Start of RECORDS FOR PROCESSING

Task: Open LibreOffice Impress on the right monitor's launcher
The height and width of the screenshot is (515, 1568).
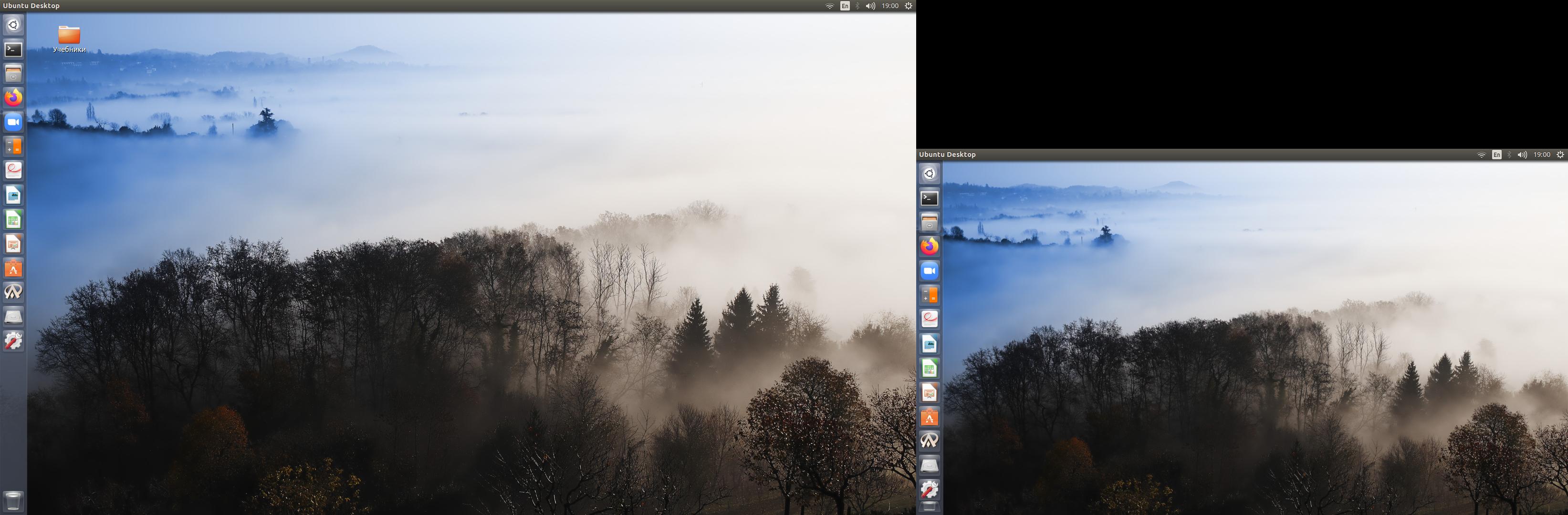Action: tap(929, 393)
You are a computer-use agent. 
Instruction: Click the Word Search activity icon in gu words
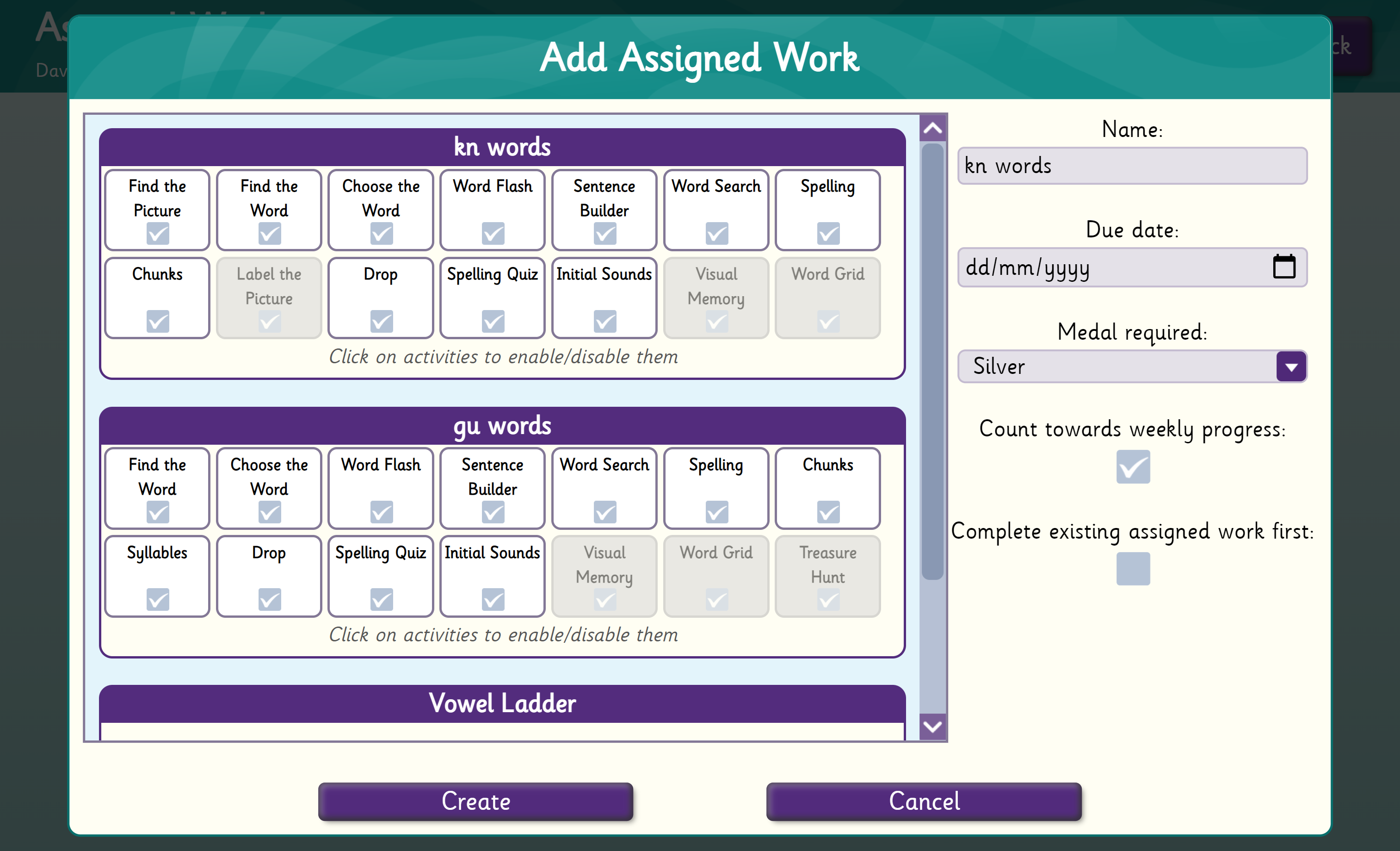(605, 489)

End of RECORDS FOR PROCESSING

### WHAT THE TASK ASKS
Begin at the line that contains "You are a computer-use agent." and stop after the last line of the items. Rewrite those lines with every coordinate in the answers shifted by -58, keep the requests, and leave the pictures out.

### EXERCISE OUTPUT
You are a computer-use agent. 
Instruction: Click the Word Search activity icon in gu words
(547, 431)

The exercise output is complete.